- Directed by: Robert S. Baker
- Written by: John Gilling Carl Nystrom Robert S. Baker
- Produced by: Monty Berman Robert S. Baker
- Starring: Patrick Holt Sandra Dorne Sonia Holm
- Cinematography: Monty Berman
- Edited by: Gerald Landau
- Music by: John Lanchbery
- Production company: Tempean Films
- Distributed by: Eros Films
- Release date: March 1952;
- Running time: 72 minutes
- Country: United Kingdom
- Language: English

= 13 East Street =

1952 British crime film

13 East Street is a 1952 British second feature ('B') crime thriller film directed by Robert S. Baker and starring Patrick Holt, Sandra Dorne and Sonia Holm. It was written by John Gilling, Carl Nystrom and Baker and produced by Tempean Films.

==Plot==
In order to break up a gang trading in stolen goods, a Scotland Yard detective assumes the identity of a criminal and goes undercover. He robs a jewellery shop and is sentenced to prison so that he can gain the confidence of the gang's leaders and infiltrate their organisation.

==Cast==
- Patrick Holt as Insp. Gerald Blake
- Sandra Dorne as Judy
- Sonia Holm as Joan Blake
- Robert Ayres as Larry Conn
- Dora Bryan as Valerie
- Michael Balfour as Joey Long
- Hector MacGregor as Supt. Duncan
- Michael Brennan as George Mack
- Alan Judd as Sgt. Follett
- Michael Ward as barman
- Alan Gordon as Murray
- Harry Towb as Ray
- Frank Forsyth as prison officer
- Edward Evans as van driver
- Charles Paton as jeweller
- Barry MacGregor as boy with football
- Andreas Malandrinos as cafe owner

==Production==
The film was shot at Twickenham Studios with some location shooting around London. The film's sets were designed by the art director Andrew Mazzei.

==Reception==
The Monthly Film Bulletin wrote: "A definite, and quite successful, attempt has been made to emulate the undercover man tradition of the F.B.I. Substitute a London location for any such American film, and you surely arrive at 13 East Street. Conventionally, but adequately, plotted and executed."

Kine Weekly wrote: "The picture has one or two loose ends and a few careless technical faults, but otherwise it's spirited and exciting pulp fiction. The principal players set a good pace and there is just enough sex to colour its rugged, if familiar, rough stuff."

Picture Show wrote: "There is plenty of action, it is agreeably acted and authentic London backgrounds lend interest."

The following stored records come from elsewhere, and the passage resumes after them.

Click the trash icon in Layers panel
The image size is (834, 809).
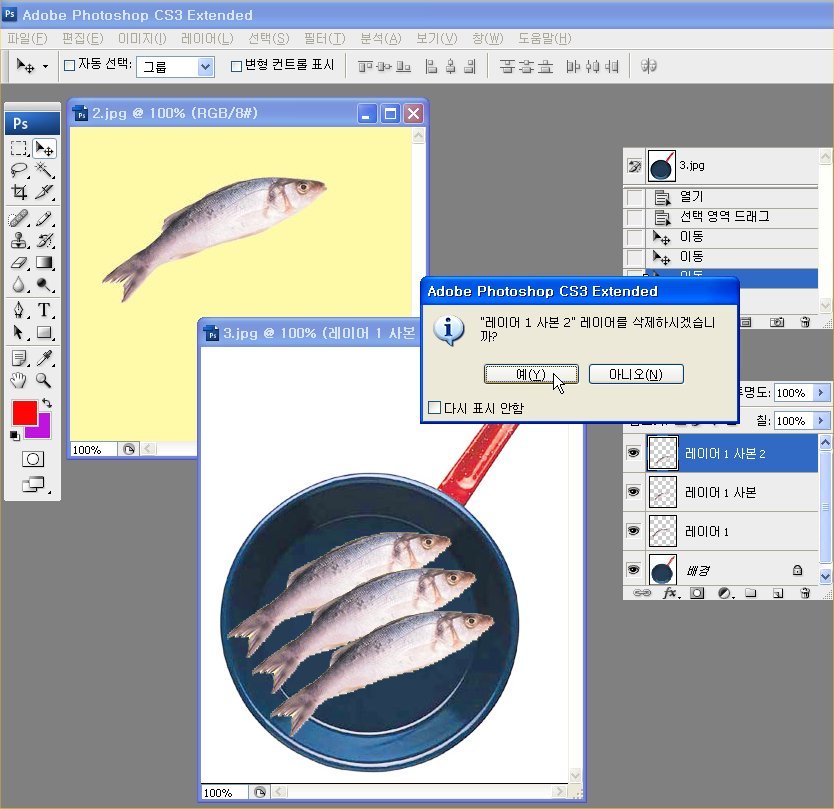(804, 593)
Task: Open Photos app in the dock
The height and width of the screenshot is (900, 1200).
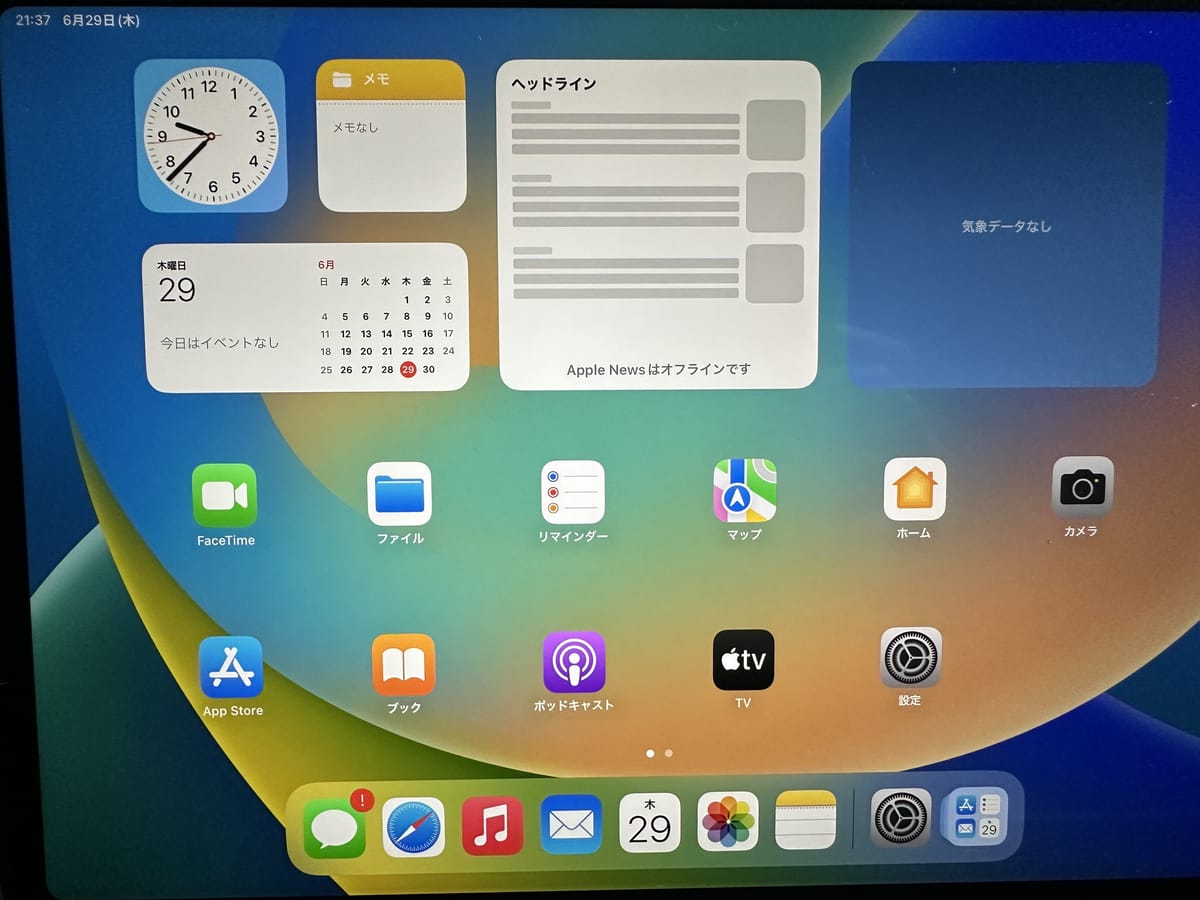Action: click(x=727, y=822)
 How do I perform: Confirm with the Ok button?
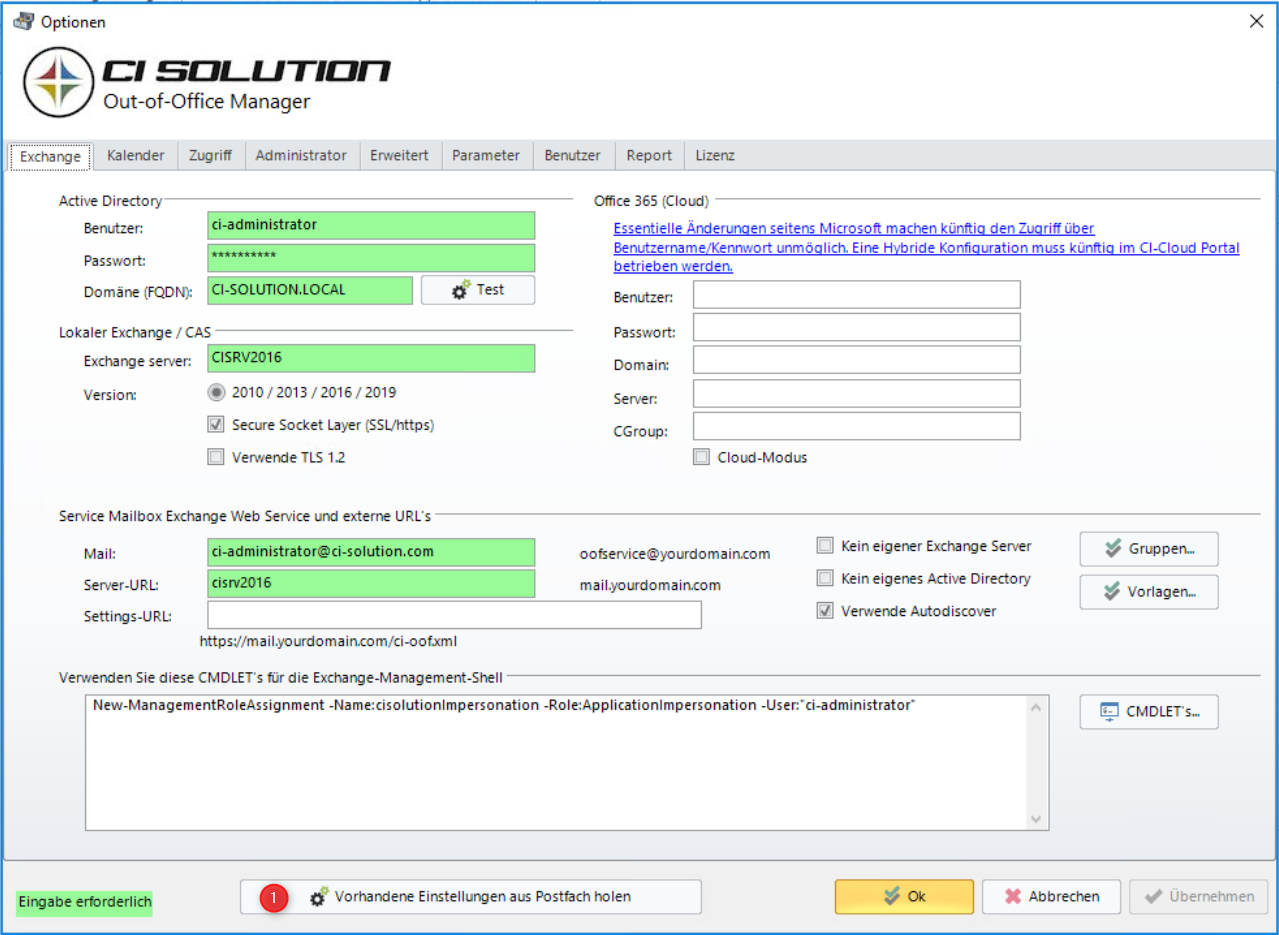tap(904, 897)
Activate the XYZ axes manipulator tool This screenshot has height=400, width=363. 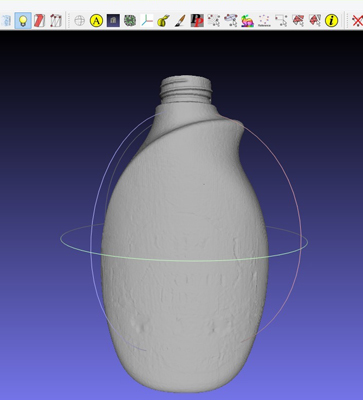146,21
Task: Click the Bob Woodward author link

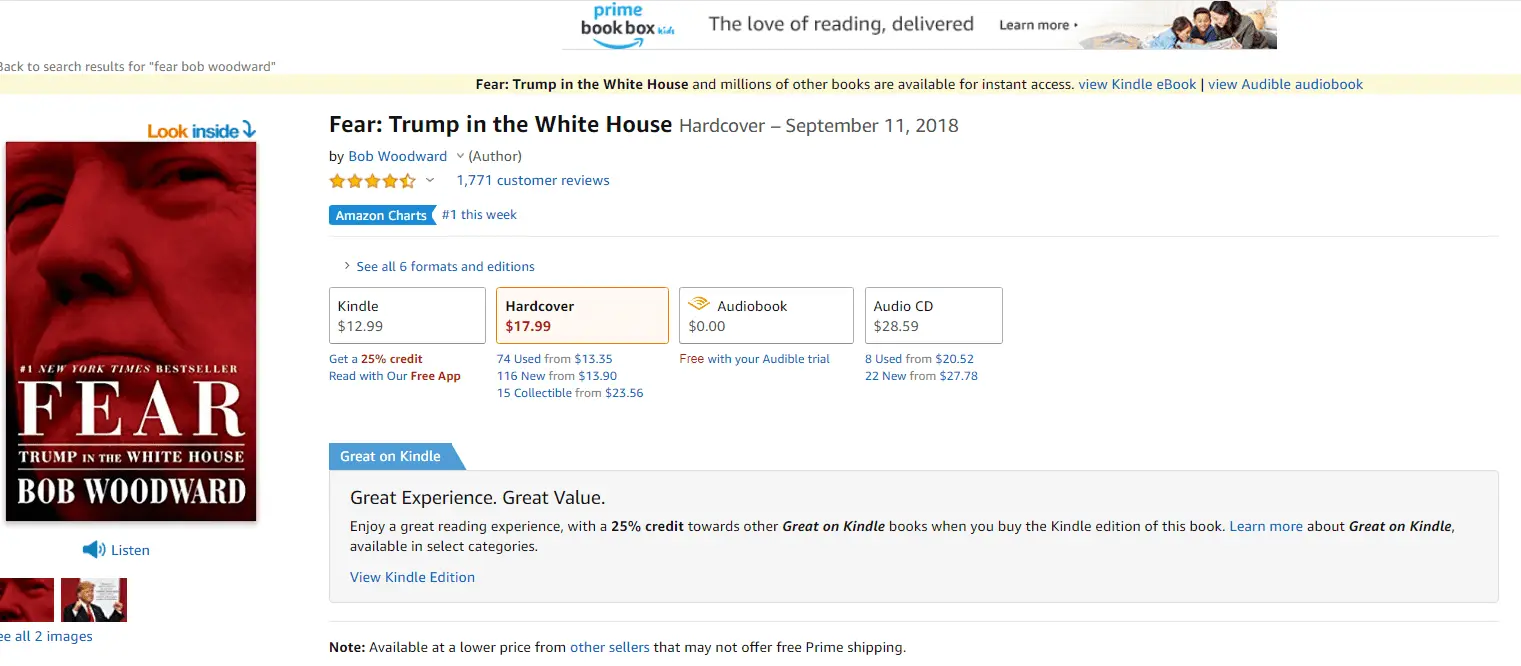Action: [x=398, y=156]
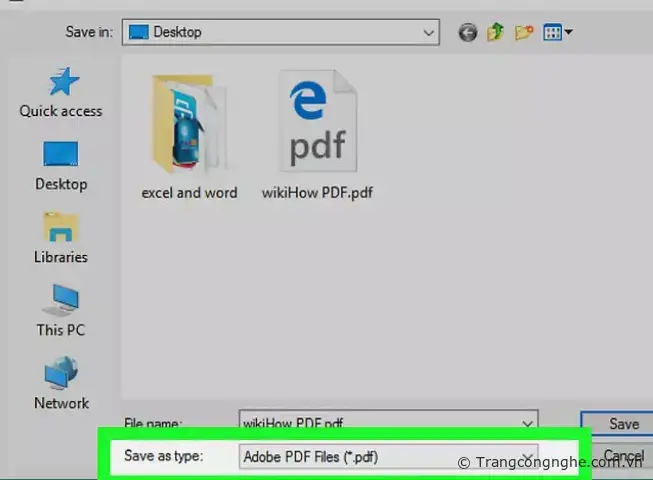Create a new folder using the toolbar icon
This screenshot has height=480, width=653.
tap(524, 33)
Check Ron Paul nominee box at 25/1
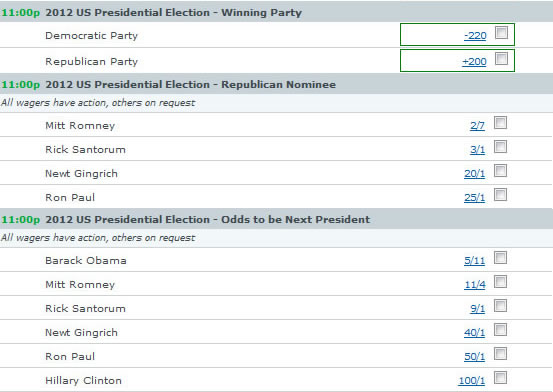This screenshot has height=392, width=553. coord(500,195)
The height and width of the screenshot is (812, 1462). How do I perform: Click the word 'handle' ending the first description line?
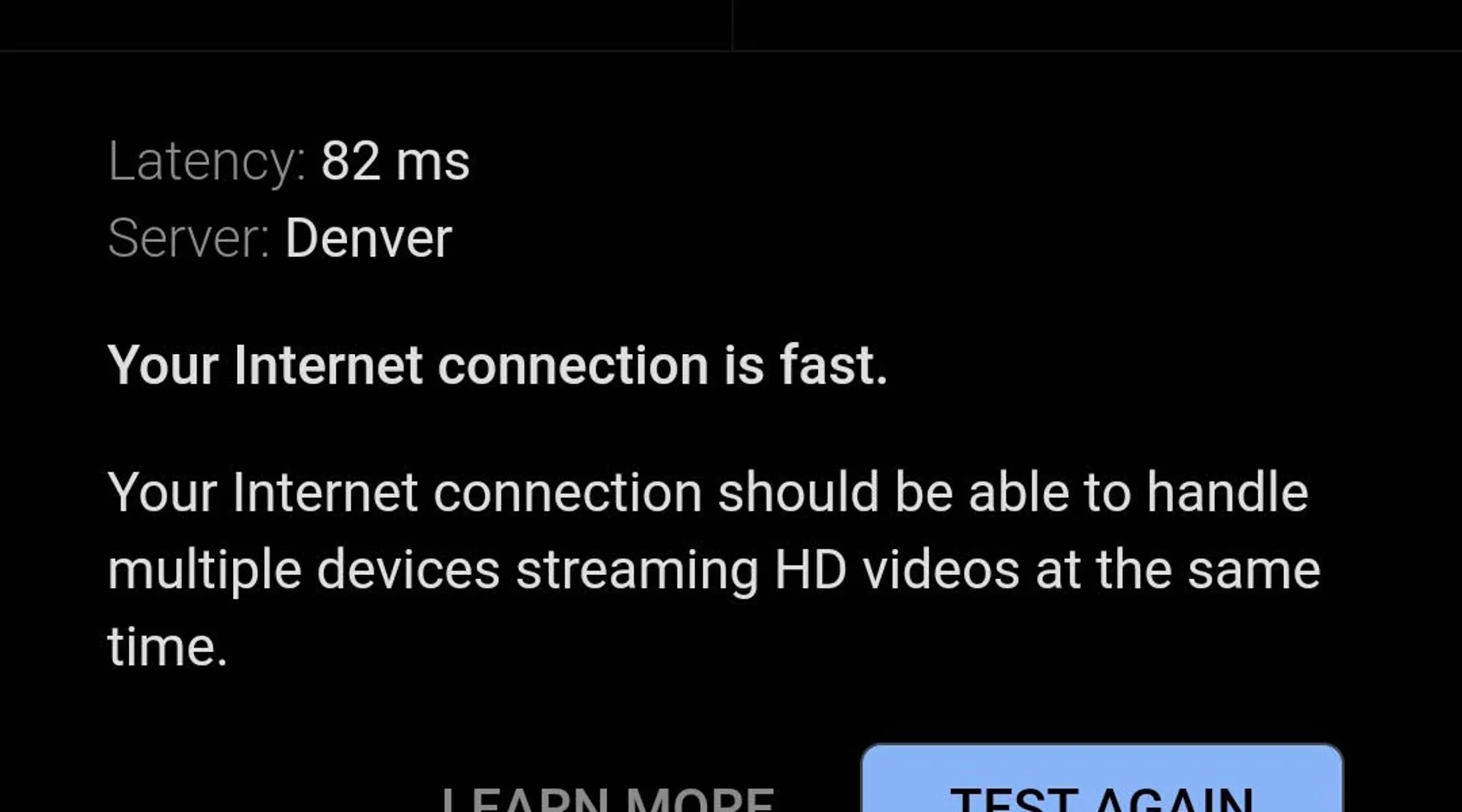(1227, 492)
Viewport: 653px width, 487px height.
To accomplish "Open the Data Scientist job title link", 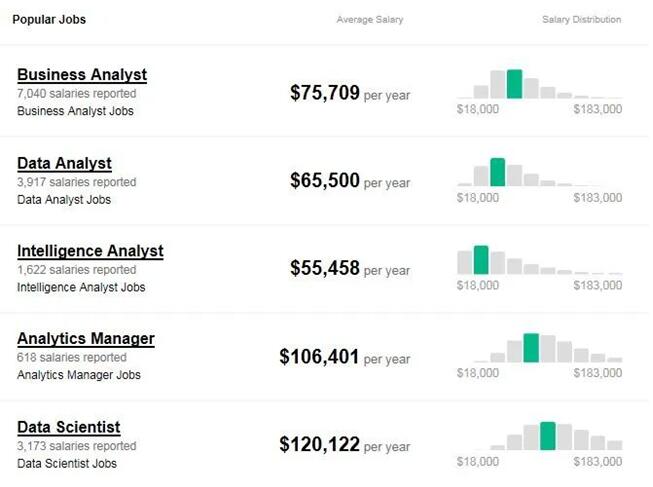I will pyautogui.click(x=69, y=427).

Picturegoer wrote: "Lively and workmanlike thriller, with well-sustained tension and plenty of suspense. ... In a fast-moving climax, a chase over rooftops is particularly exciting. Backgrounds and characterizations are right in key, while competent acting makes the best of the tale. ... Modest, but satisfying."

In British Sound Films: The Studio Years 1928–1959 David Quinlan rated the film as "average", writing: "Conventional crime 'B' with good chase climax."